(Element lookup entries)
━━━━━━━━━━━━━━━━

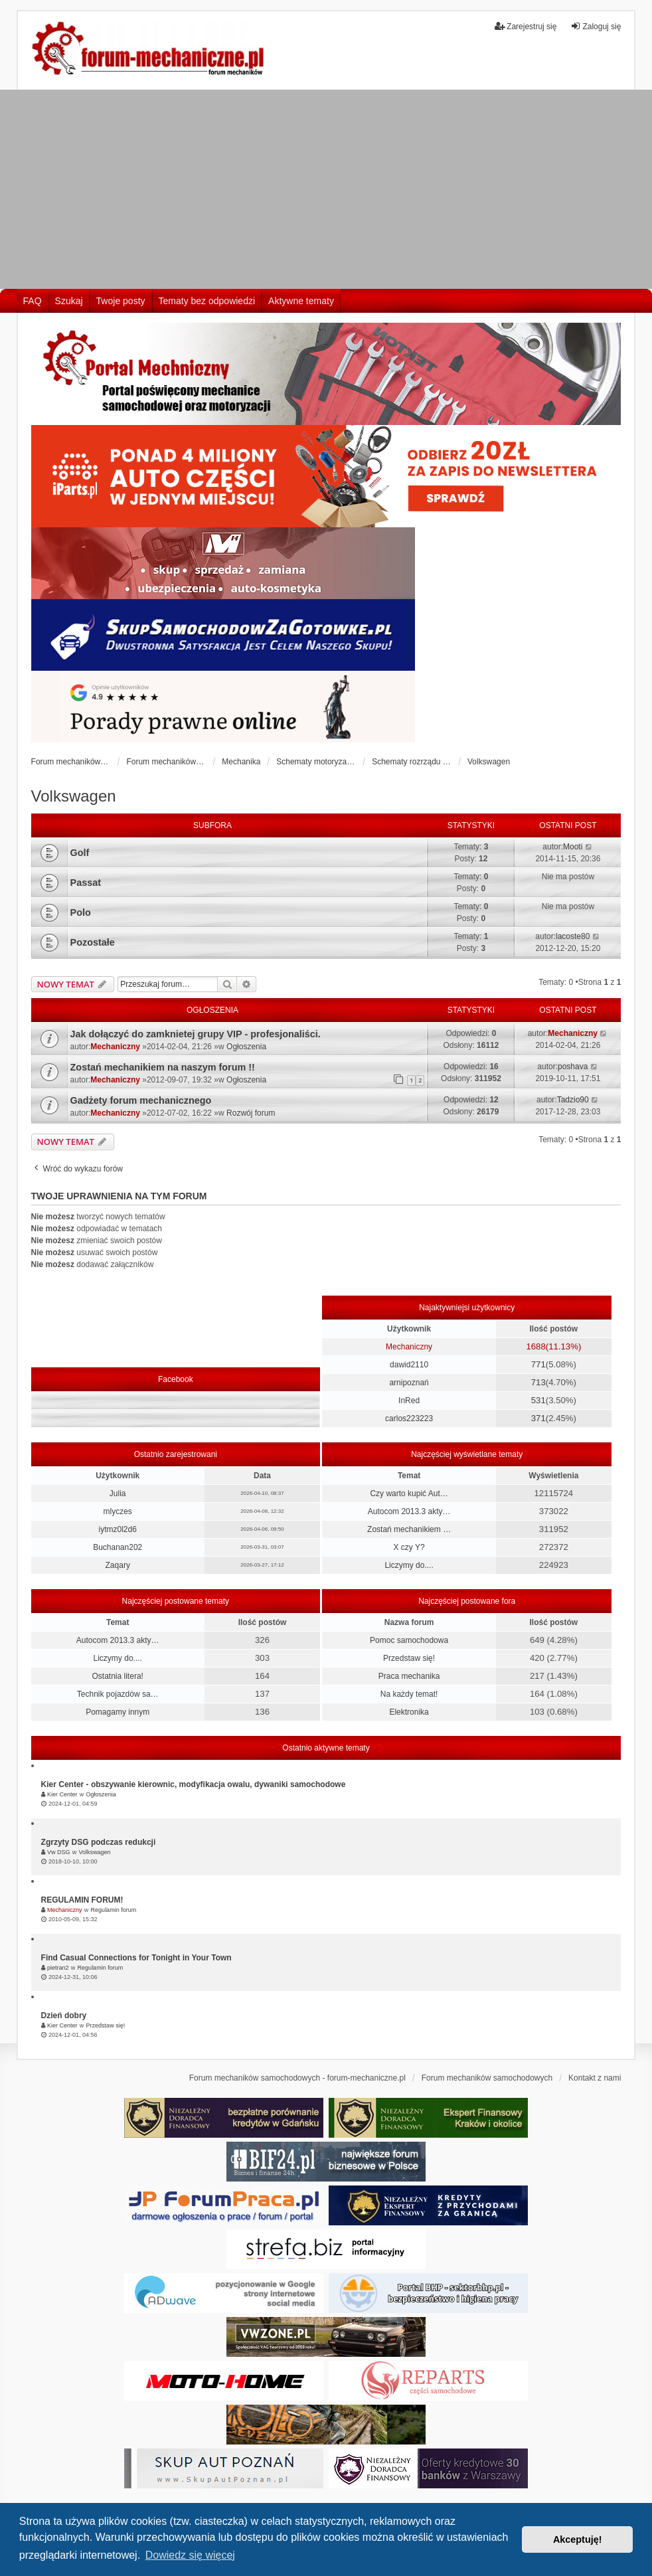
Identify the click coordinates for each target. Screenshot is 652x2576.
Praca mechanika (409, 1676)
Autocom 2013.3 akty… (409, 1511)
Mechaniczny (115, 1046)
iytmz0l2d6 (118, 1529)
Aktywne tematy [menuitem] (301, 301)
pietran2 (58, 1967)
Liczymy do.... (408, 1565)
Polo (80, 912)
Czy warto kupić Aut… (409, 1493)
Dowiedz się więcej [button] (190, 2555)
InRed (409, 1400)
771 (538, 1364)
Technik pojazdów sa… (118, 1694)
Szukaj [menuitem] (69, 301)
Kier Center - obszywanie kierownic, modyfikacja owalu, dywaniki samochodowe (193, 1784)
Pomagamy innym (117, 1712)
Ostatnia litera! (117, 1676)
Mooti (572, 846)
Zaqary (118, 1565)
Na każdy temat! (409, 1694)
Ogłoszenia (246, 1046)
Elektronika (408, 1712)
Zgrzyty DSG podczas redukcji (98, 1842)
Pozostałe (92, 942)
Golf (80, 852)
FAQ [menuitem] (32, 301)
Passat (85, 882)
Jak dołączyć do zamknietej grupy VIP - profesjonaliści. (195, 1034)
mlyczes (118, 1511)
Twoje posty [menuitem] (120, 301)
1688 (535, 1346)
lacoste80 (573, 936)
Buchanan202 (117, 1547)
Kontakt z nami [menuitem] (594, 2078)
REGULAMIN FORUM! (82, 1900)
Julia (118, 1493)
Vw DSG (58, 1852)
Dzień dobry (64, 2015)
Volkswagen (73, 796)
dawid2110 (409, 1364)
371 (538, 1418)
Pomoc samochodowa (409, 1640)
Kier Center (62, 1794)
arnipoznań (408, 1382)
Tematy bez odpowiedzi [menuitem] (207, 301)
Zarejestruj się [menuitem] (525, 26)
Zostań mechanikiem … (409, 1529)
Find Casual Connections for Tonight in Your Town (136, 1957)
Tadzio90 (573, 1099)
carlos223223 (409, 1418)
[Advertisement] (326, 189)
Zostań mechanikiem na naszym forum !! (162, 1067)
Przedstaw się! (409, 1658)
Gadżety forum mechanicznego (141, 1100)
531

━━━━━━━━━━━━━━━━

What you need to do - Lay out every line of the entries above as a numbered list, skipping blank lines and leaving the pictures out.

Reply -
1. Identify the click coordinates for each target. Screenshot is 652x2576.
2. Praca mechanika (409, 1676)
3. Autocom 2013.3 akty… (409, 1511)
4. Mechaniczny (115, 1046)
5. iytmz0l2d6 (118, 1529)
6. Aktywne tematy [menuitem] (301, 301)
7. pietran2 (58, 1967)
8. Liczymy do.... (408, 1565)
9. Polo (80, 912)
10. Czy warto kupić Aut… (409, 1493)
11. Dowiedz się więcej [button] (190, 2555)
12. InRed (409, 1400)
13. 771 (538, 1364)
14. Technik pojazdów sa… (118, 1694)
15. Szukaj [menuitem] (69, 301)
16. Kier Center - obszywanie kierownic, modyfikacja owalu, dywaniki samochodowe (193, 1784)
17. Pomagamy innym (117, 1712)
18. Ostatnia litera! (117, 1676)
19. Mooti (572, 846)
20. Zaqary (118, 1565)
21. Na każdy temat! (409, 1694)
22. Ogłoszenia (246, 1046)
23. Elektronika (408, 1712)
24. Zgrzyty DSG podczas redukcji (98, 1842)
25. Pozostałe (92, 942)
26. Golf (80, 852)
27. FAQ [menuitem] (32, 301)
28. Passat (85, 882)
29. Jak dołączyć do zamknietej grupy VIP - profesjonaliści. (195, 1034)
30. mlyczes (118, 1511)
31. Twoje posty [menuitem] (120, 301)
32. 1688 (535, 1346)
33. lacoste80 (573, 936)
34. Buchanan202 (117, 1547)
35. Kontakt z nami [menuitem] (594, 2078)
36. REGULAMIN FORUM! (82, 1900)
37. Julia (118, 1493)
38. Vw DSG (58, 1852)
39. Dzień dobry (64, 2015)
40. Volkswagen (73, 796)
41. dawid2110 (409, 1364)
42. 371 (538, 1418)
43. Pomoc samochodowa (409, 1640)
44. Kier Center (62, 1794)
45. arnipoznań (408, 1382)
46. Tematy bez odpowiedzi [menuitem] (207, 301)
47. Zarejestruj się [menuitem] (525, 26)
48. Zostań mechanikiem … (409, 1529)
49. Find Casual Connections for Tonight in Your Town (136, 1957)
50. Tadzio90 (573, 1099)
51. carlos223223 (409, 1418)
52. [Advertisement] (326, 189)
53. Zostań mechanikiem na naszym forum !! (162, 1067)
54. Przedstaw się! (409, 1658)
55. Gadżety forum mechanicznego (141, 1100)
56. 531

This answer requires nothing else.